Speaky I can go back to a journey to Blackpool during the war, when the carriages were filled with soldiers and airmen. There were no corridors on the trains and no loo's either, so my mom had my 'pottie' near at hand. Needless to say, although I was only four, there was no way I was going to use it :)
 
S

speaky

Guest
Thanks to you all for a lovely little topic of conversation, but a special thanks to John for his submission. That one answered all my questions re the Birmingham station in my "Bradshaws Railway Companion" I don't know why I didn't think of Curzon Street myself, but that's what happens when you are starting to qualify as a 'coffin dodger' I understand. I remember Curzon Street when it was fully operational, and it's just a pity it's still not operational now. It might have kept a lot of them there big lorries of the motorways, taking miles sometimes to overtake one another and blinding motorists with spray.
After sampling this topic and the detail that has been forthcoming I am wondering if I dare throw out my encyclopedia's now? "Thanks folks"!
 

jennyann

Gone but not forgotten. R.I.P.
Staff member
Speaky, Curzon Street Station escaped because it was deemed to be a heritage building
some years ago. It somehow looks lost in the contemporry buildings around it. I am glad that it has been preserved. I am old enough to have worked at New Street Station in l957 and the whole area, of course, was completely different. The Royal College of Organists had planned to make Curzon Street Station building their National Headquarters as they had been awarded some Lottery funds. However, due to spiralling costs to renovate the building, the plans fell through and they moved back to London after being in Brum for about four years.
Hopefully, someone else will take it over, otherwise it will suffer a relapse I fear.
 
S

speaky

Guest
JennyAnne Thanks for that! Perhaps this a fine example how Heritage Building preservation orders can work. The thing is, having got it, what do we do with it now? Sitting here overlooking the sea and the hills, I am far far away from the land of my birth, and obviously out of touch with the place, so maybe it could be argued it's got 'naff' all to do with me now. Maybe I shouldn't be interfering and putting forward suggestions at all , but I really would like to see a memorial to the Brummies of the past, who as we all know, were the salt of the earth, hardworking characters. Now it occurs to me that a photographic pictorial, and a place where future generations could sit and contemplate how the city of a thousand trades functioned through both the good times and the bad would make for a wonderful visit. I believe that the photographs in this topic would make a great start to the collection and be of great interest to young and old alike. Now where better for it to be housed than in a Victorian building right at the heart of the Railway revolution? Yes your right Curzon Street ex Railway Station. OK I'm a silly sentimental old coffin dodger, so I'm off, before I get kicked off.

- _RECORD EXTRACTS_
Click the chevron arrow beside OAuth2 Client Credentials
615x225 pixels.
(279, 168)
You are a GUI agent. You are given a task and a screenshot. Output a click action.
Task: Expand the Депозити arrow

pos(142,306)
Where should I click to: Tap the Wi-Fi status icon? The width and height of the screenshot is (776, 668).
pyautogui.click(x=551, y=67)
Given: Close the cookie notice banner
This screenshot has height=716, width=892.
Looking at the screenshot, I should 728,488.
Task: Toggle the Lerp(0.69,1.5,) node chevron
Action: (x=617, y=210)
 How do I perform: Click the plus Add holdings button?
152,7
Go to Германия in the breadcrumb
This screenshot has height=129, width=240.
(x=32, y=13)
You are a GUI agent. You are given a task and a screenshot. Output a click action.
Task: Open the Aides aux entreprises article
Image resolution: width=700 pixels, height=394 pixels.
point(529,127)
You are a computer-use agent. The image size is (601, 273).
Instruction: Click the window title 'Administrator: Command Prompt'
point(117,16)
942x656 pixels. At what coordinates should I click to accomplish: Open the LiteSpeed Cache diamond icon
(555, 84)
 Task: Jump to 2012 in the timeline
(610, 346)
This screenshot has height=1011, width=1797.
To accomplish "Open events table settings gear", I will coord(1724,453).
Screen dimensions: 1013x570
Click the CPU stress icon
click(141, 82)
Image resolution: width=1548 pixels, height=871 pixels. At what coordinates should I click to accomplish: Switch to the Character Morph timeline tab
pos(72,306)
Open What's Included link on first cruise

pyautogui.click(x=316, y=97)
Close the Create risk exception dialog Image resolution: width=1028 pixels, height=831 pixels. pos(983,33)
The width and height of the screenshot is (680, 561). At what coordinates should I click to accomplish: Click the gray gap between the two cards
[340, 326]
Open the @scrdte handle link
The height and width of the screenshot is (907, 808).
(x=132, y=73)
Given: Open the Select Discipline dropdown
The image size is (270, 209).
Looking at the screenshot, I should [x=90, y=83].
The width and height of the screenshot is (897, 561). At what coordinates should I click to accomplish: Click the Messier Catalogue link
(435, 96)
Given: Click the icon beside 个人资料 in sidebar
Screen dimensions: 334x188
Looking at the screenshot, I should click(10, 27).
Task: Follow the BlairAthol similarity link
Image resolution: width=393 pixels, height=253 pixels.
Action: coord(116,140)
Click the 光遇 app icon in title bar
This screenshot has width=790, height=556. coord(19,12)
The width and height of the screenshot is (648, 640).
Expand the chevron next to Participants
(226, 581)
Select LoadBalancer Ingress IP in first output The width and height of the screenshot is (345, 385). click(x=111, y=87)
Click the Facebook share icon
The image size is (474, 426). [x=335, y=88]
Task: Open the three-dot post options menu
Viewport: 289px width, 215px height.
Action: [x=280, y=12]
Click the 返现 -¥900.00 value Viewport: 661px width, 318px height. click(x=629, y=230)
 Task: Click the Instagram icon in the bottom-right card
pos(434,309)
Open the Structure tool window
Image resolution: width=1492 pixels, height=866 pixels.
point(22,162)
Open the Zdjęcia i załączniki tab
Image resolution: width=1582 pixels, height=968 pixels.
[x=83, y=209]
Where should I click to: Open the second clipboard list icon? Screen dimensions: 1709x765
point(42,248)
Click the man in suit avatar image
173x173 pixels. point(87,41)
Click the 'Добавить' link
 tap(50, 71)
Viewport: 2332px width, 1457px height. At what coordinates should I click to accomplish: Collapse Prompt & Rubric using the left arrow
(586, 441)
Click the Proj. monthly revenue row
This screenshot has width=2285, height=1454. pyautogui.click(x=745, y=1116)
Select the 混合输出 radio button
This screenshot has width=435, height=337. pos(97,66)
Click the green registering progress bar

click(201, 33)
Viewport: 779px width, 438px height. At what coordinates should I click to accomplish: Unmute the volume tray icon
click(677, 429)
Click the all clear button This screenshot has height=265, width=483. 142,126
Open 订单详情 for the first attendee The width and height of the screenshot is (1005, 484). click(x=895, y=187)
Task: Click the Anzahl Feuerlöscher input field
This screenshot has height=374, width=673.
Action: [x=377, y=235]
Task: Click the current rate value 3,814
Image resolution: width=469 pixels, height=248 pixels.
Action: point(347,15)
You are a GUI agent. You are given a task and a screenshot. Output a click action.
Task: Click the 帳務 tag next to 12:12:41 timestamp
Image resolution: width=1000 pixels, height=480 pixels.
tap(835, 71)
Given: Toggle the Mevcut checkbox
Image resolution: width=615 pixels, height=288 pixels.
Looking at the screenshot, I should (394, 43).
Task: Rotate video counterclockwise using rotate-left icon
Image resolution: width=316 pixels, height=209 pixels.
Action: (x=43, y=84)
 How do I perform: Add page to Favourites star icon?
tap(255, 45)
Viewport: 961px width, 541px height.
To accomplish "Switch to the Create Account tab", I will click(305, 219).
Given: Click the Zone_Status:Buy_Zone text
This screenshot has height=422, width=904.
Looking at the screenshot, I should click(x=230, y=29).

- _EXERCISE PROMPT_
From the forum thread about Curzon Street Station above, please reproduce word for word the passage that begins at the words "Gone but not" and ends after the words "about four years.".

- _RESULT OF THE TASK_
Gone but not forgotten. R.I.P.
Staff member
Speaky, Curzon Street Station escaped because it was deemed to be a heritage building
some years ago. It somehow looks lost in the contemporry buildings around it. I am glad that it has been preserved. I am old enough to have worked at New Street Station in l957 and the whole area, of course, was completely different. The Royal College of Organists had planned to make Curzon Street Station building their National Headquarters as they had been awarded some Lottery funds. However, due to spiralling costs to renovate the building, the plans fell through and they moved back to London after being in Brum for about four years.